Preventing Auto-Selecting Retracted Package Versions
Libzypp already takes care about that. Libzypp will not voluntarily take a retracted package version into consideration as a candidate. And if dependencies would make that necessary, this would become a (pretty complex) dependency problem that needs more sophisticated handling, very much like other dependency problems.
Other Fixes
Dramatic Package List Destructor Performance Improvement
When switching away from the "All Packages" filter (or any other that has a lot of items in the package list), there was a long lag of 10-20 seconds until the list was cleared.
This was due to excessive duplicate bookkeeping which apparently made the underlying Qt widget remove individual items and do heavy recalculations (column widths? Widget total height for scrollbar length/position when adding up individual item heights?).
The YQPkgObjList used to keep track of excluded items in a separate map, but that turned out to be completely redundant: When switching exclude rules like show/don't show -devel or -debuginfo etc. packages, it uses the underlying QTreeWidgetItem's hidden flag. When iterating over all items, it includes those hidden items by default, so the exclude rules were applied twice for items that were previously excluded.
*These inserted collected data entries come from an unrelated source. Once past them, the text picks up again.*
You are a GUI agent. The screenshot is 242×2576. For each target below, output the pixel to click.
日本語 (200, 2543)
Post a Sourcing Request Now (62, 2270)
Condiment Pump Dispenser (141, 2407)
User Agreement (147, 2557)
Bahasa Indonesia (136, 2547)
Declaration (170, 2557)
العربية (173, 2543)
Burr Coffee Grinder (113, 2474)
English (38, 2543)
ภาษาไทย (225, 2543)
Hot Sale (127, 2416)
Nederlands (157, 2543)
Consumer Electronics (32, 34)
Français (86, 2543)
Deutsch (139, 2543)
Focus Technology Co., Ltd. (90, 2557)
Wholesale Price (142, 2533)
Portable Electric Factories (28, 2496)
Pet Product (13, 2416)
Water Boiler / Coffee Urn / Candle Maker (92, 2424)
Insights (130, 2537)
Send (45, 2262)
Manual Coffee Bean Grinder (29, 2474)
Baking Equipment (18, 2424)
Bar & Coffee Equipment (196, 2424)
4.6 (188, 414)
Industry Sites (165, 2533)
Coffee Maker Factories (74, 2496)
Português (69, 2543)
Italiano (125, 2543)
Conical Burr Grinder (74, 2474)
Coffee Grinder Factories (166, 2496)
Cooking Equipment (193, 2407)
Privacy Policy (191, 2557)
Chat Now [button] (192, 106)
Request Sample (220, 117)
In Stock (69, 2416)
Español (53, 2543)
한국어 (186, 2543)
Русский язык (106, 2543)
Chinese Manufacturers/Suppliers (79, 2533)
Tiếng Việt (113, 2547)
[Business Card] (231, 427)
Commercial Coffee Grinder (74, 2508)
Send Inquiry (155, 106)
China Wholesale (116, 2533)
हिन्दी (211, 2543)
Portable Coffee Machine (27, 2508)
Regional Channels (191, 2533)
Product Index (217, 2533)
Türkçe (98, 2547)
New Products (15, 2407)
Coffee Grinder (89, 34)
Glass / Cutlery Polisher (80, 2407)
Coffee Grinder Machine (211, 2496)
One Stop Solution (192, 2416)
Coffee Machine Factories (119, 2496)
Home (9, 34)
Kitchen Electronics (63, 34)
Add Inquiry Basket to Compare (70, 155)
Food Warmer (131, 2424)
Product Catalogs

When clearing the list, it would iterate over the excluded items separately, deleting one by one, which in turn causes the underlying QTreeItemWidget to do recalculations which are completely unneccessary anyway when right after that the widget is cleared.
Removing all that redundant code got rid of that 10-20 seconds delay. It still takes some seconds to fill the list when there are many items (naturally), but clearing it now happens instantly.
Notes for Viewing the Diff
The diff is best viewed with whitespace changes suppressed.
Our mandatory C++ coding style was applied including indentation and fixing trailing whitespace, so there are many whitespace-only changes.